Baca Juga: Gudang Sembako di Wonosobo Dibobol Maling Gula dan Minyak Goreng Senilai Rp 526 Juta Raib

Detail Letusan Terbaru: Kolom Abu 1.800 Meter

Kolom abu yang cukup tinggi ini dapat menimbulkan dampak pada kesehatan, seperti gangguan pernapasan, serta mengurangi kualitas udara di sekitarnya. Petani yang menggantungkan hidup pada pertanian juga khawatir akan dampak negatif terhadap hasil pertanian mereka akibat jatuhnya abu yang dapat merusak tanaman.

Dampak pada Warga dan Lingkungan Sekitar

Masyarakat yang tinggal di sekitar Gunung Lewotobi, terutama yang berada di kecamatan Ile Ape dan Ile Ape Timur, menjadi yang paling terdampak.

Penyebaran abu vulkanik juga berpotensi mengganggu transportasi udara, mengingat abu yang terangkat hingga ketinggian 1.800 meter dapat mengarah ke jalur penerbangan yang melintas di atas NTT. Meski Bandara Terdiri Nusa Tenggara Timur masih beroperasi normal, pihak otoritas bandara telah memperketat pengawasan terhadap potensi gangguan akibat hujan abu.

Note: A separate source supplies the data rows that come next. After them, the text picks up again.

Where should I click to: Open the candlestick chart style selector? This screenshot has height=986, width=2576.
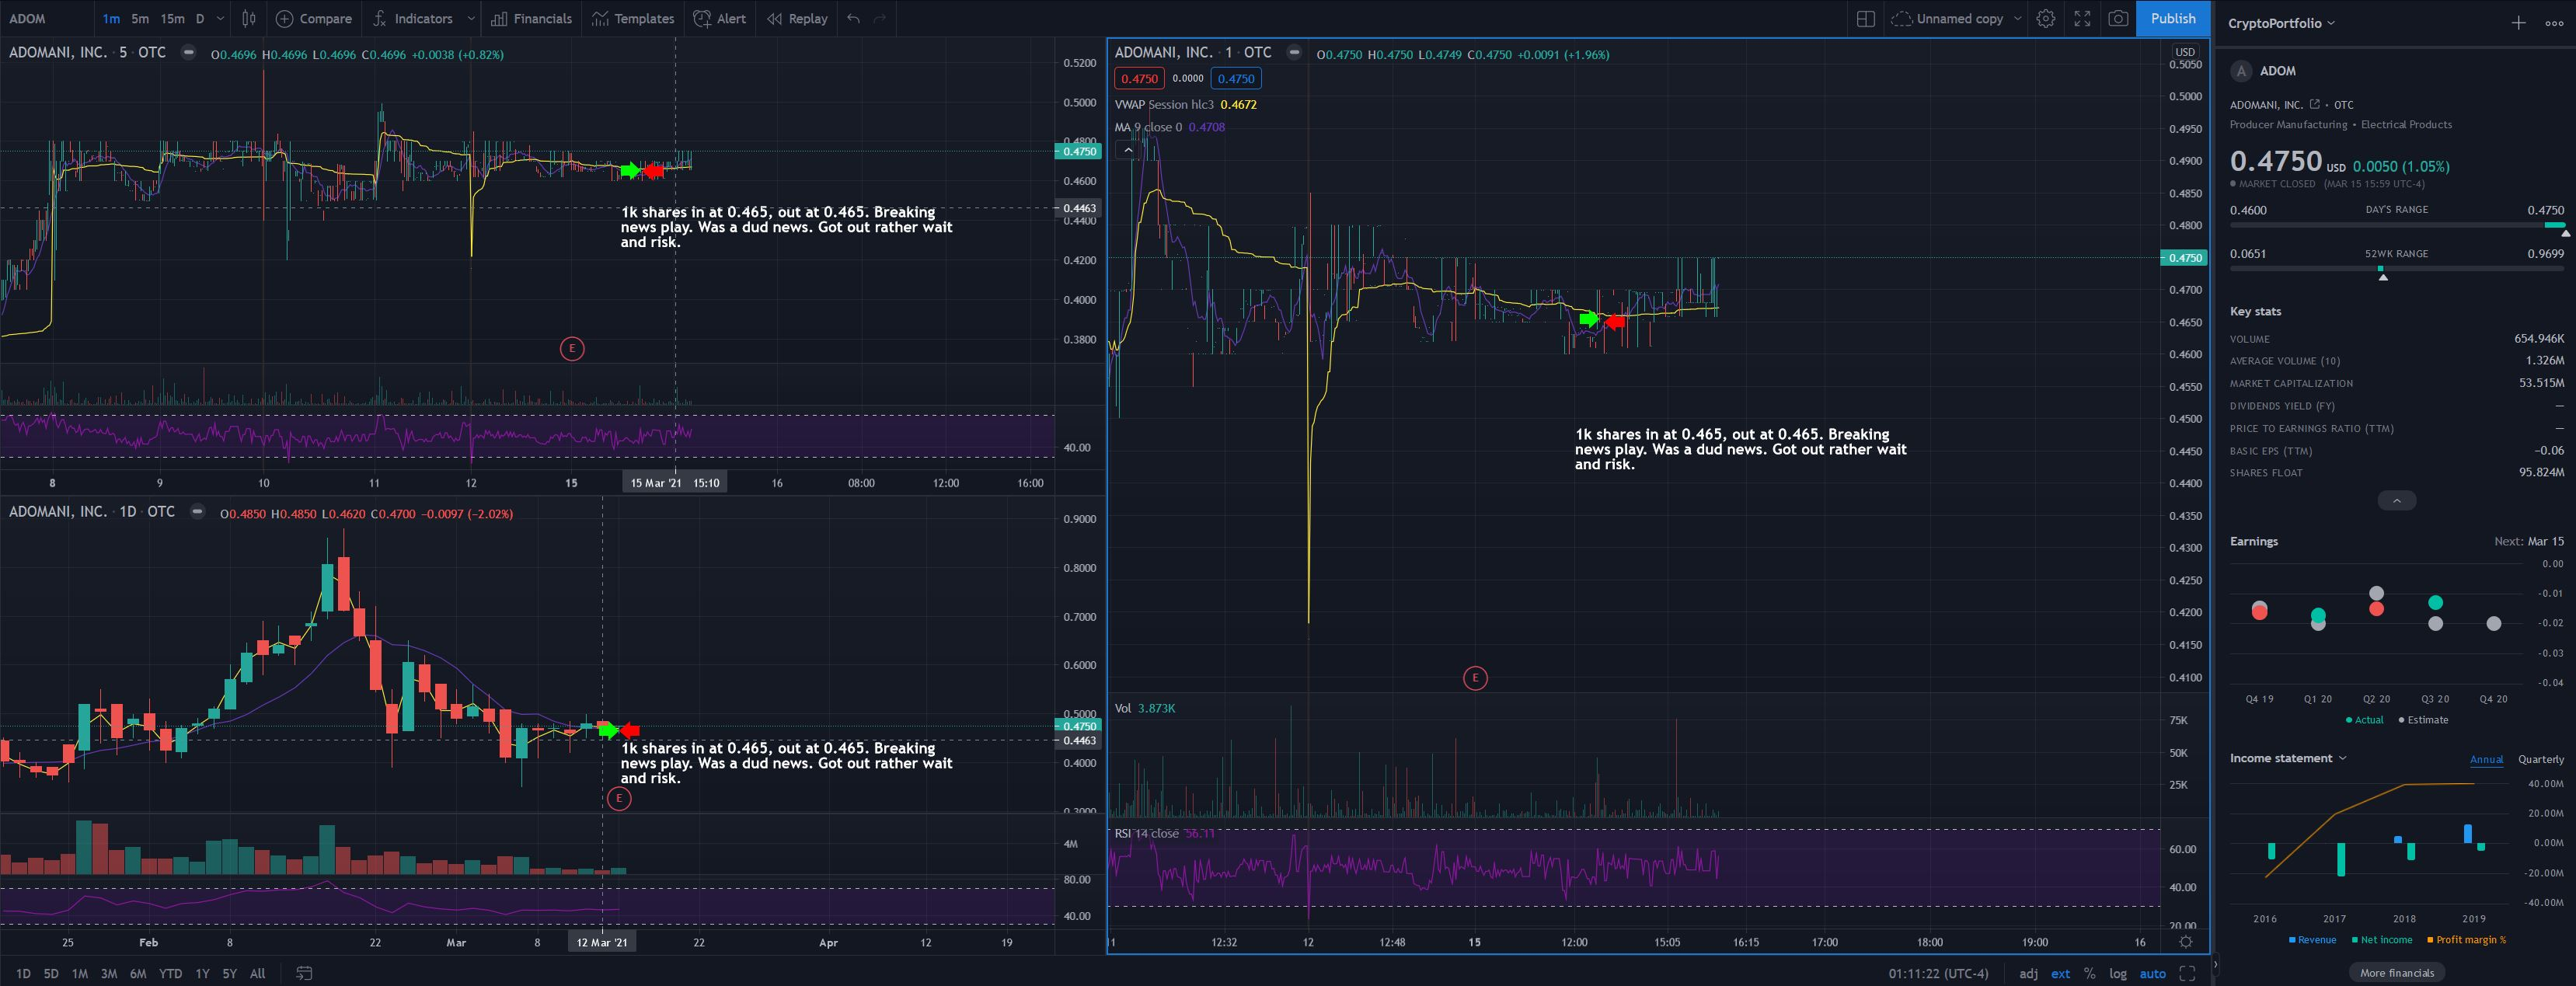click(x=249, y=18)
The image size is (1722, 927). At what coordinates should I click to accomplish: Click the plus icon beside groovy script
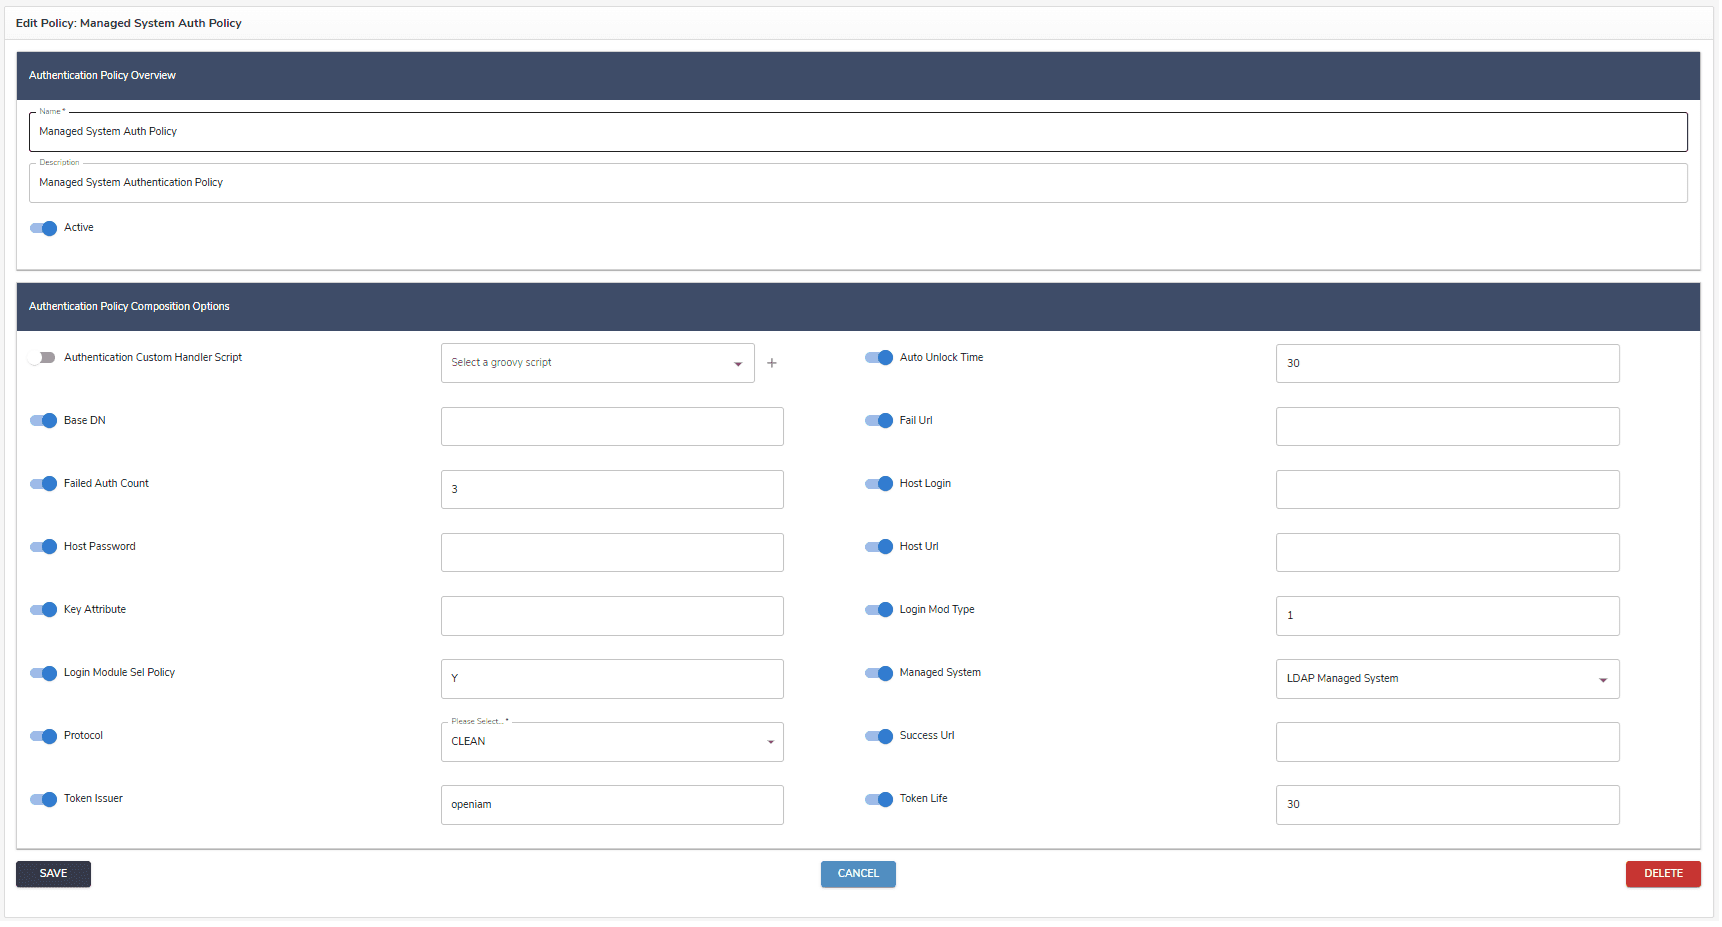771,363
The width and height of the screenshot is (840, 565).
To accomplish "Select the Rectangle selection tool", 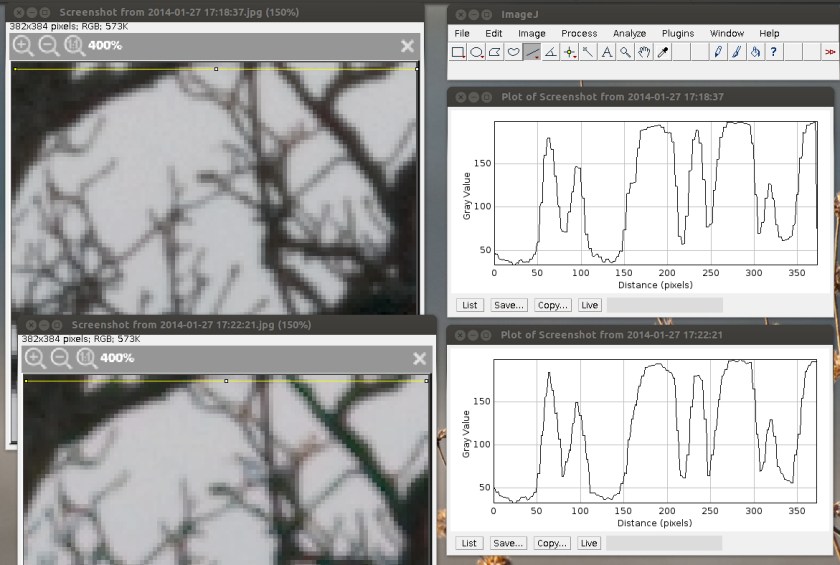I will tap(459, 52).
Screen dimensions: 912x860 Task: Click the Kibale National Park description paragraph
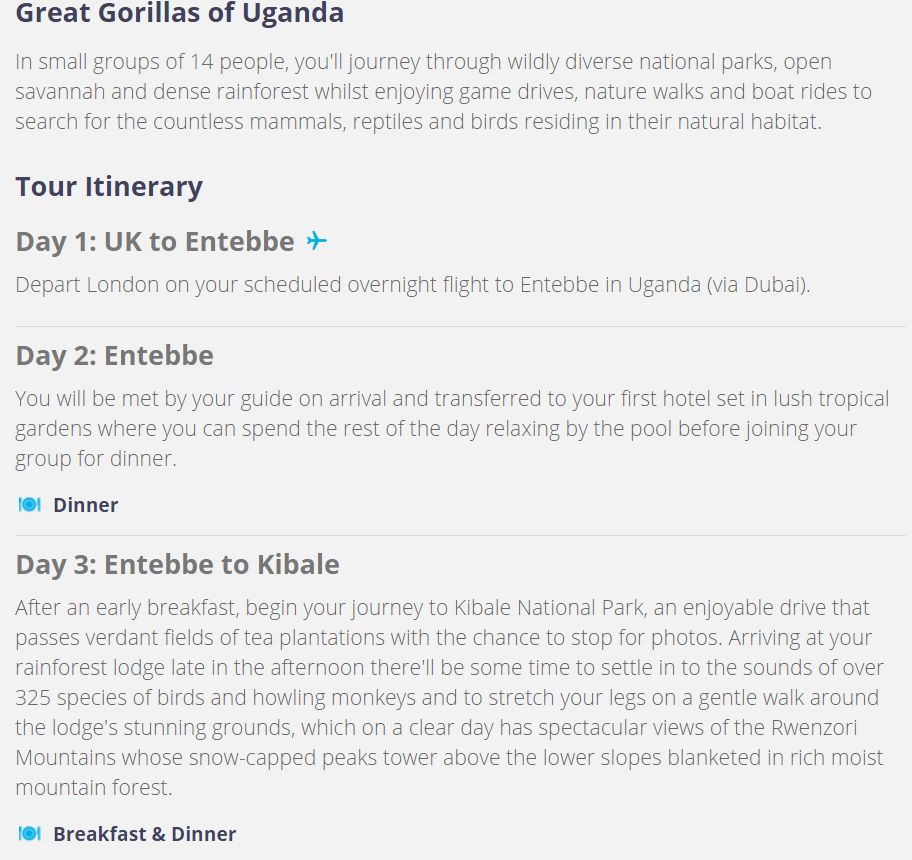tap(450, 698)
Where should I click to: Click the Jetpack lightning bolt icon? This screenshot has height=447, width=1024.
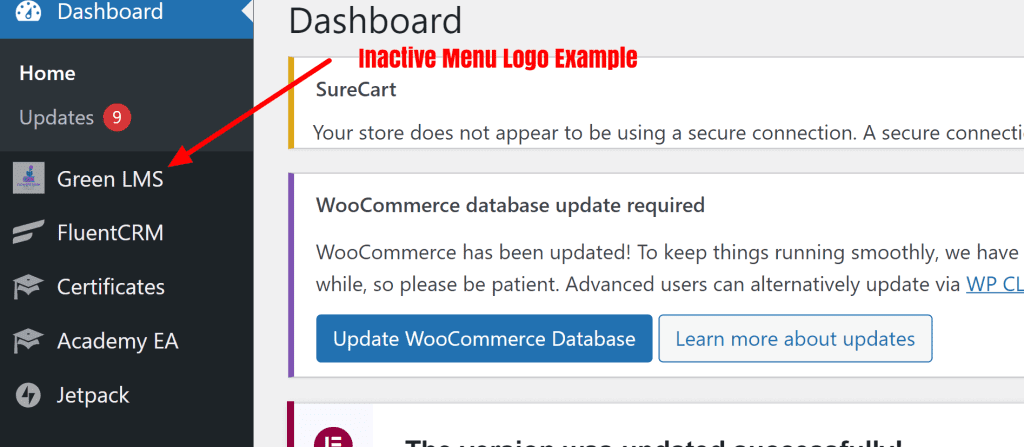point(28,395)
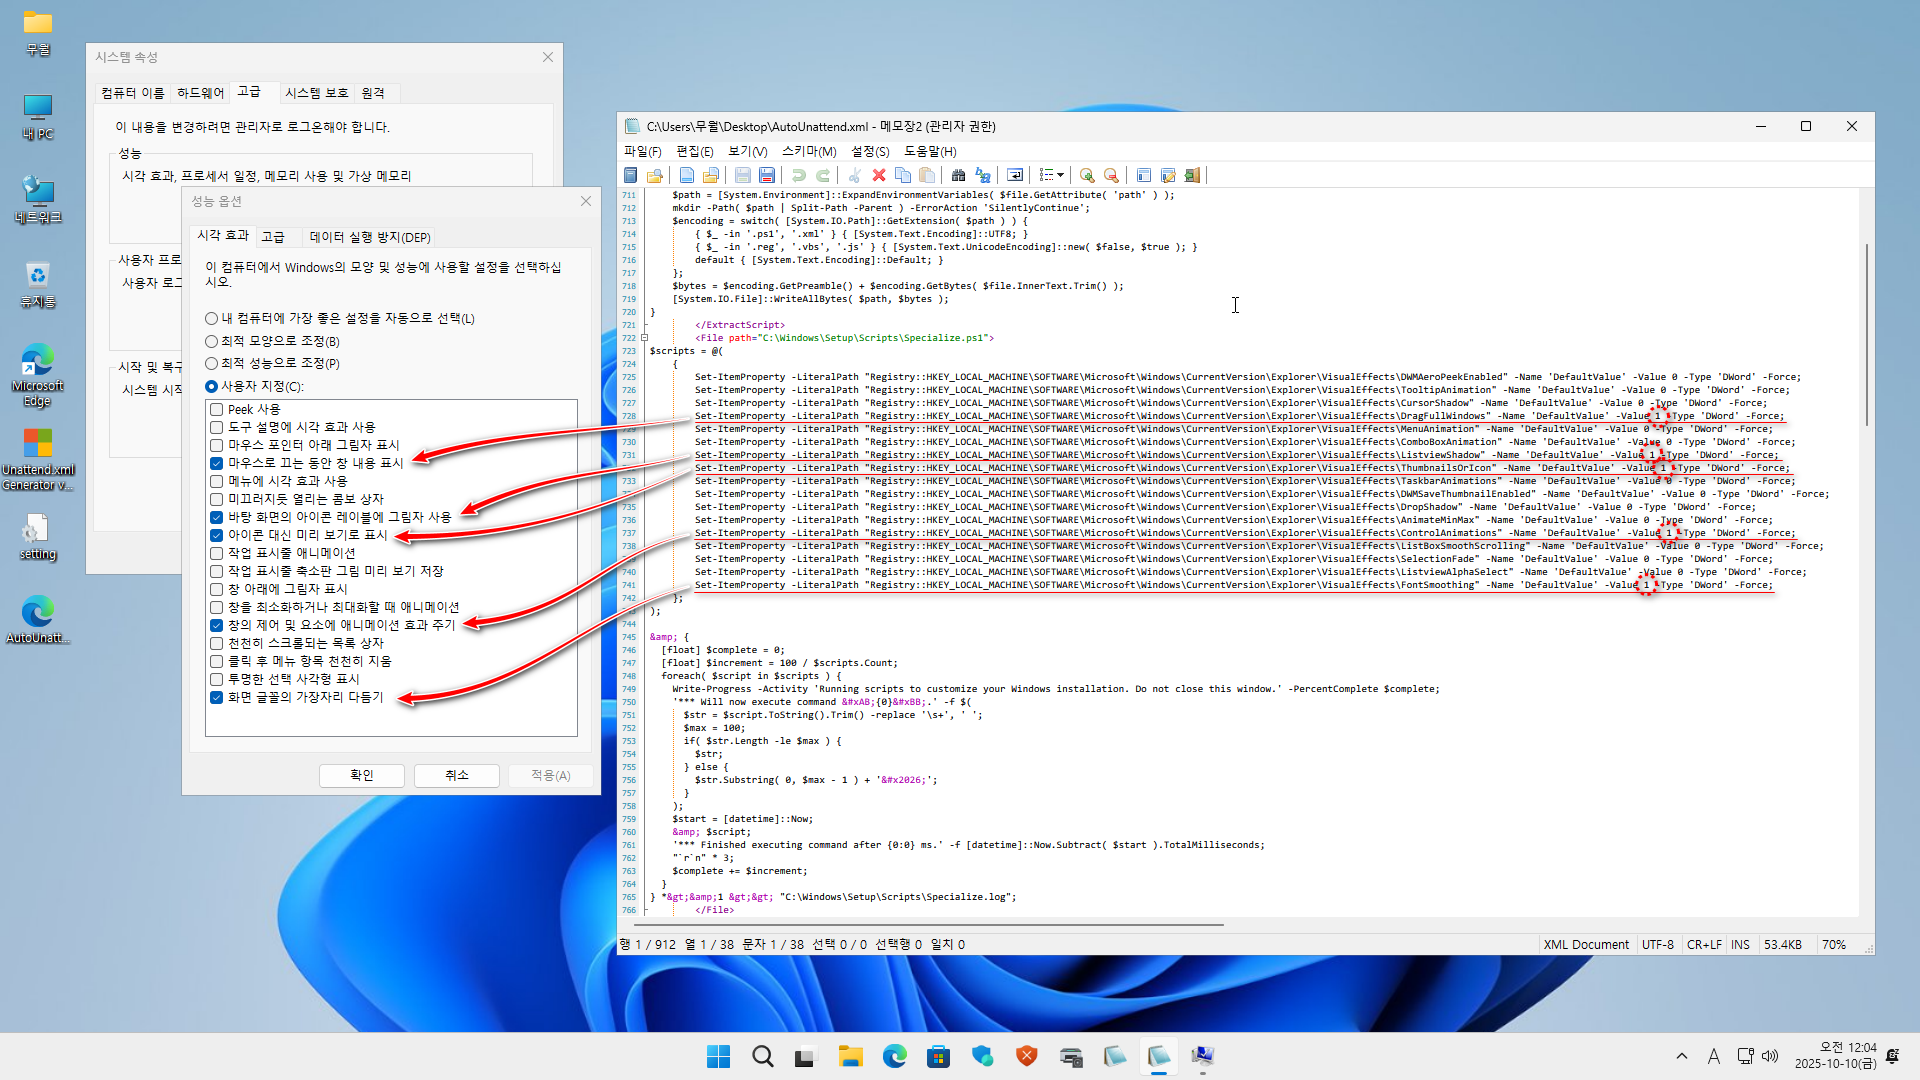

Selain itu, meskipun tidak ada laporan tentang kerusakan besar di area pemukiman, sejumlah petani mengalami kerugian akibat abu yang mengendap di ladang mereka. Tanaman yang terpapar abu dalam jumlah besar dapat mengalami kerusakan, terutama tanaman muda yang sangat rentan terhadap debu vulkanik.

Upaya Mitigasi Bencana oleh Pemerintah dan PVMBG

Menanggapi letusan yang terjadi, Pemerintah Kabupaten Lembata, bekerja sama dengan PVMBG, segera mengeluarkan status waspada dan mengimbau masyarakat untuk tidak beraktivitas di area rawan letusan.

PVMBG juga terus melakukan pemantauan intensif terhadap aktivitas vulkanik Gunung Lewotobi. Mereka menggunakan berbagai alat canggih, seperti seismograf dan pengukur gas, untuk mendeteksi adanya tanda-tanda letusan lebih lanjut.